1. Field of Application
The present invention relates to a method of controlling a DC-to-DC converter.
2. Description of Related Art
Various types of isolated DC-to-DC converter are known, and widely utilized. For example, the DC-to-DC converter example shown in FIG. 1 is of such a type, having two switching elements Q1, Q2 at the input side and two switching elements Q3, Q4 at the output side, with each of the switching elements controlled for on/off switching in a predetermined sequence. Unless otherwise indicated, it will be assumed in the following that each switching element of a described DC-to-DC converter is a MOSFET, with switching controlled by altering the gate voltage.
FIG. 33 is a timing diagram showing an example of a prior art type of basic gate control sequence for controlling the switching elements Q1 to Q4 in the DC-to-DC converter of FIG. 1. As shown in FIG. 33, the switching elements Q1, Q3 and the switching elements Q2, Q4 operate in synchronism, with the switching elements Q1, Q2 performing complementary on/off switching, and the switching elements Q3, Q4 similarly performing complementary on/off switching. At each transition interval in which the switching elements Q1, Q2 change between the on/off (i.e., closed and open) states and each transition interval in which the switching elements Q3, Q4 change between the on/off states, respective dead times Td1, Td2 are provided. These are intervals in which both of the switching elements (i.e., both switching elements Q1, Q2, or both switching elements Q3, Q4) are in the OFF state.
Such a DC-to-DC converter can operate in a boost mode, for converting input electrical power supplied to the No. 1 voltage system circuit 100 to output power that is supplied to the No. 2 voltage system circuit 200 with the output voltage of the No. 2 voltage system circuit 200 being higher than the input voltage of the No. 1 voltage system circuit 100. In the boost mode, each time the input side switching element Q1 or switching element Q2 becomes turned off, the magnetic energy stored in the choke coil L causes a high level of voltage surge to be applied to the switching element that is switched off.
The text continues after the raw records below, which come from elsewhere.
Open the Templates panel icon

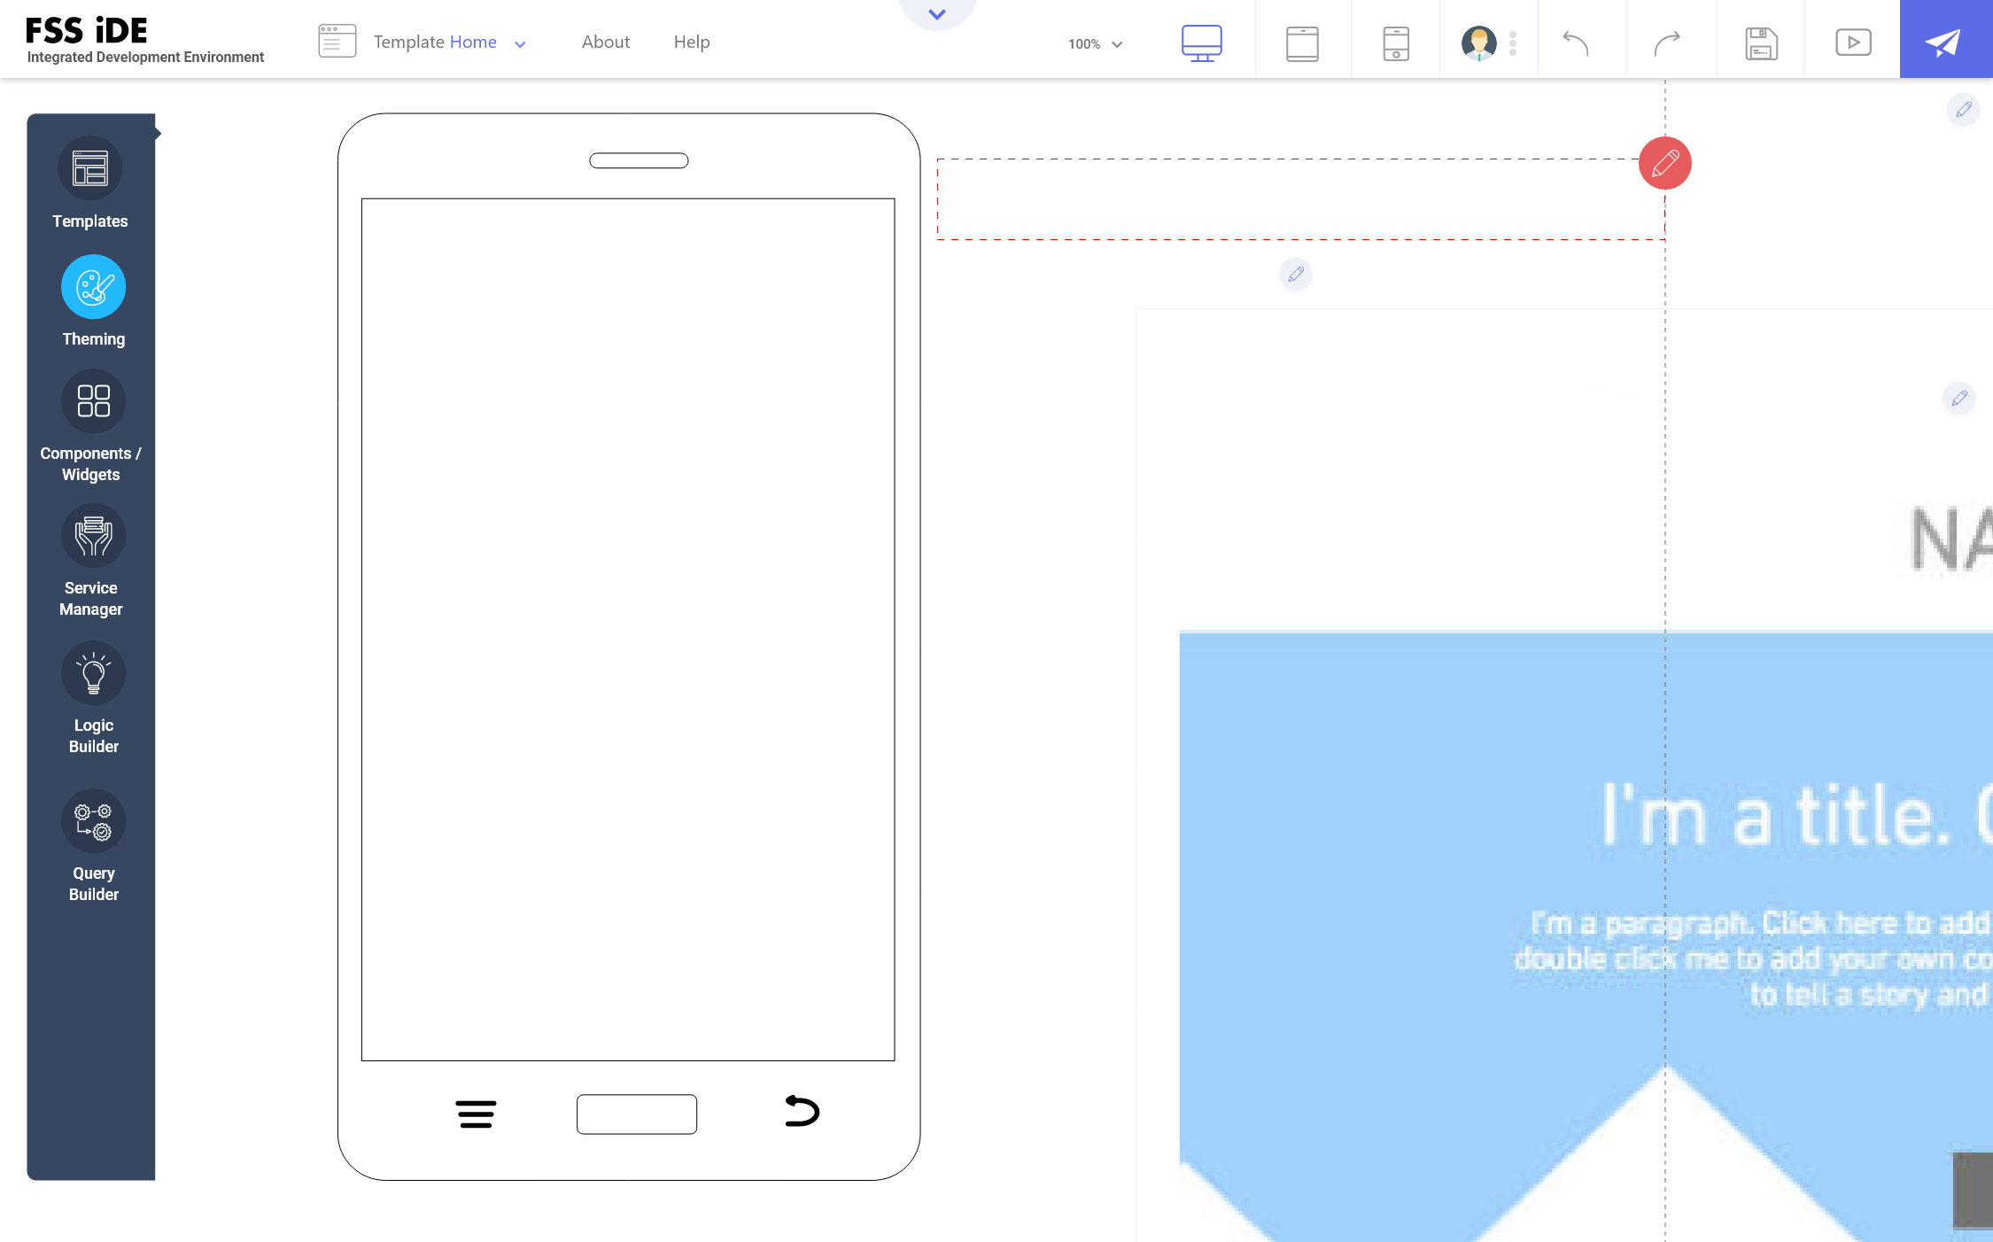point(89,167)
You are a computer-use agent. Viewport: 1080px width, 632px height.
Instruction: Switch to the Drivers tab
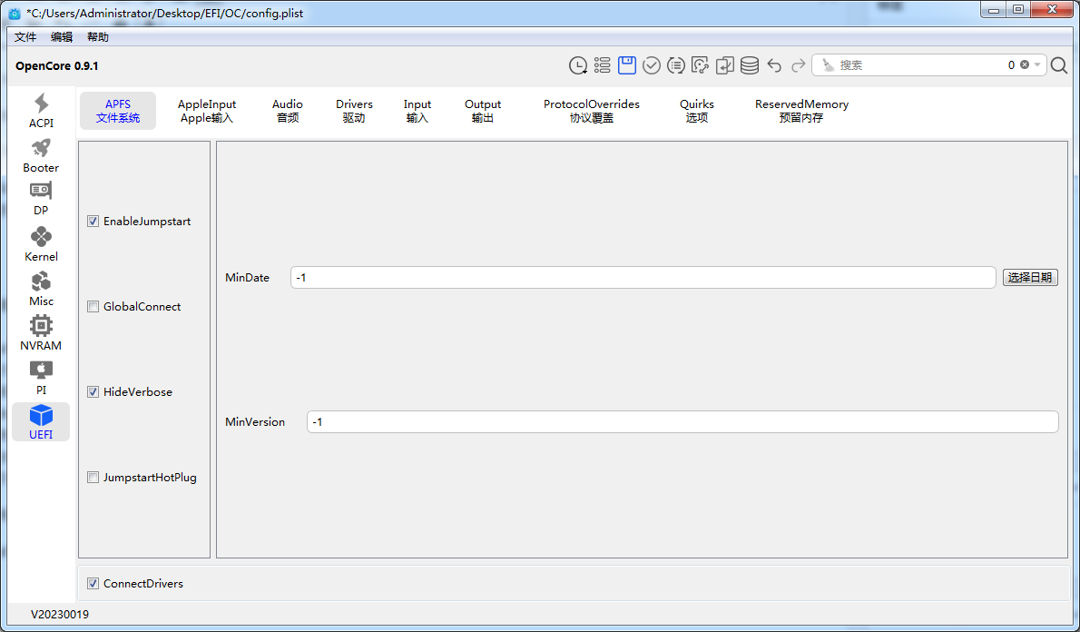pos(354,111)
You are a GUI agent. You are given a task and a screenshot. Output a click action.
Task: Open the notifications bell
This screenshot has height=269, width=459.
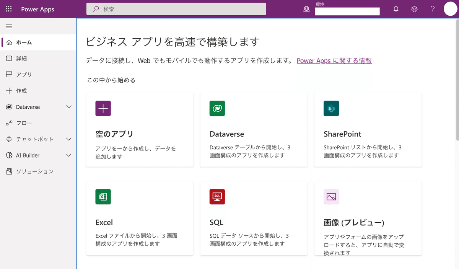click(396, 9)
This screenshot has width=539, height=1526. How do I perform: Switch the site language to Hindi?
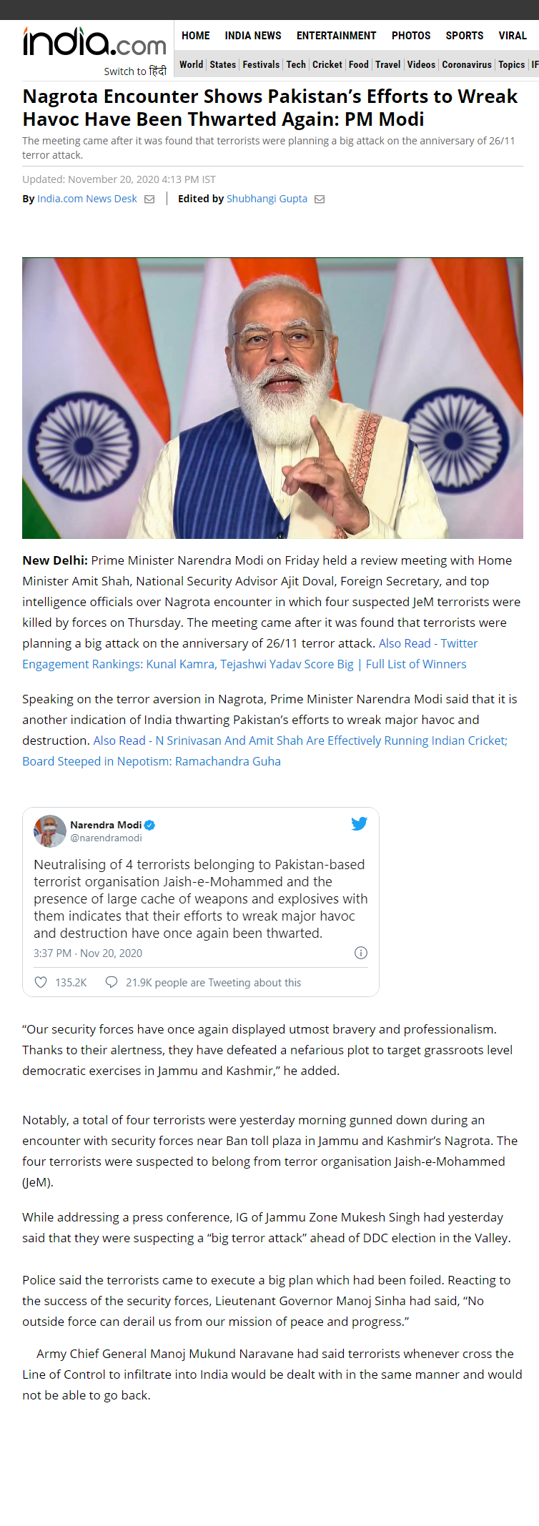point(135,71)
If the DC-to-DC converter is operated in a step-down mode (i.e., back operation) in which electrical power is converted from being supplied to the No. 2 voltage system circuit 200 to being supplied to the No. 1 voltage system circuit 100, with the input voltage of the No. 2 voltage system circuit 200 being higher than the output voltage of the No. 1 voltage system circuit 100, and if the switching elements Q1, Q2 are respective MOSFETs that each have a parasitic diode, then due to the action of such parasitic diodes, the level of voltage surge that occurs at the time of switch-off of the switching element Q1 or switching element Q2 will generally be negligible or very low.
During operation in the step-down mode, some voltage surge occurs when a parasitic diode becomes reverse-biased. However this voltage surge is mainly due to resonance between the leakage inductance of the transformer and the stray capacitances of the switching elements, and is generally small.
However the levels of voltage surge generated due to switch-off of the switching elements Q1, Q2 during operation in the boost mode are substantial, and can apply an excessive amount of stress on these switching elements, as well as resulting in generation of electrical noise. Hence, these voltage surges present a serious problem.
With such a bidirectional DC-to-DC converter, which can be operated in the boost mode or in the back (step-down) mode, due to the high levels of voltage surge generated during boost operation it is necessary to use devices (generally MOSFETs) that have a high level of withstand voltage, as the switching elements Q1, Q2. For that reason, as described for example in Japanese patent first publication No. 2000-184710, it is known in the prior art to connect a snubber circuit to these switching elements, for absorbing the voltage surges.
Furthermore, with types of DC-to-DC converter of the form shown in FIGS. 14 and 24, which do not require the use of a choke coil, similar problems arise, resulting from the effects of the excitation inductance and leakage inductance of the transformer.
If a snubber circuit is added, then the number of components of the DC-to-DC converter is increased, and the circuit configuration made more complex, so that parts costs are increased.